He set off at a brisk pace, and D’Agosta followed in his wake, trying to keep up. He was exhausted and wondered how Pendergast maintained his energy after a week of nonstop traveling by car and plane, charging from one place to the next, rolling into bed at midnight and waking at dawn. Port Allen felt like one place too many.

First they had gone to see Dr. Torgensson’s penultimate dwelling: an attractive old brick residence west of town, now a funeral home. They had rushed to the town hall where Pendergast had charmed a secretary, who allowed him to paw through some old plans and books. And now they were here, on the banks of the Mississippi itself, where Blast claimed Dr. Torgensson had spent his final unpleasant months in a shotgun shack, ruined, in a syphilitic and alcoholic stupor.

The riverfront promenade was broad and grand, and the view from the levee was spectacular: Baton Rouge spread out across the far bank, barges and tugs working their way up the wide flow of chocolate-colored water.

“That’s the Port Allen Lock,” Pendergast said, waving his hand toward a large break in the levee, ending in two huge yellow gates. “Largest free-floating structure of its kind. It connects the river to the Intracoastal Waterway.”

They walked a few blocks along the promenade. D’Agosta felt himself reviving under the influence of the fresh breeze coming off the river. They stopped at an information booth, where Pendergast scanned the advertisements and notice boards. “How tragic—we’ve missed the Lagniappe Dulcimer Fête,” he said.

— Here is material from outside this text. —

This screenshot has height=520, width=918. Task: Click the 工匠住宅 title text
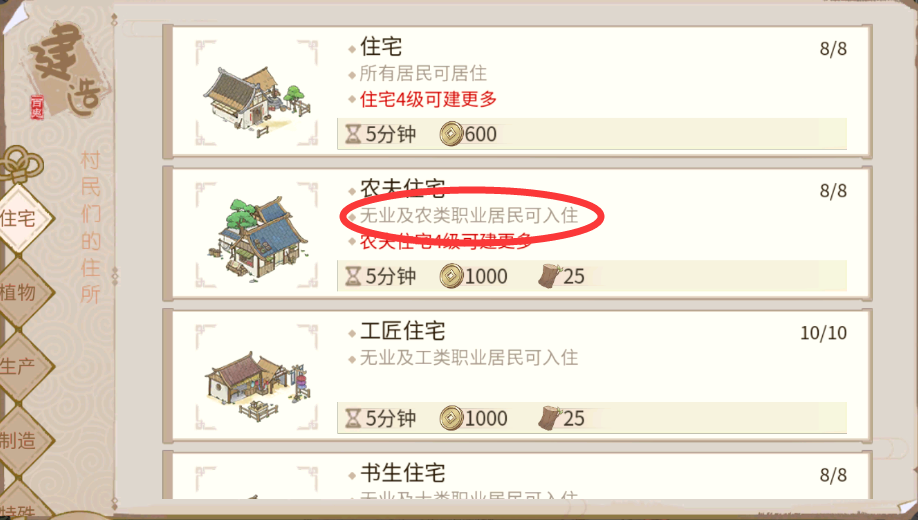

D’Agosta shot a private glance toward Pendergast. Given how hard he’d taken the shock of his wife’s murder, the agent had taken the news about Constance Greene—which Hayward had given them yesterday—with remarkably little emotion. No matter how long D’Agosta knew Pendergast, it seemed he never really knew him. The man obviously cared for Constance—and yet he seemed almost indifferent to the fact that she was now in custody, charged with infanticide.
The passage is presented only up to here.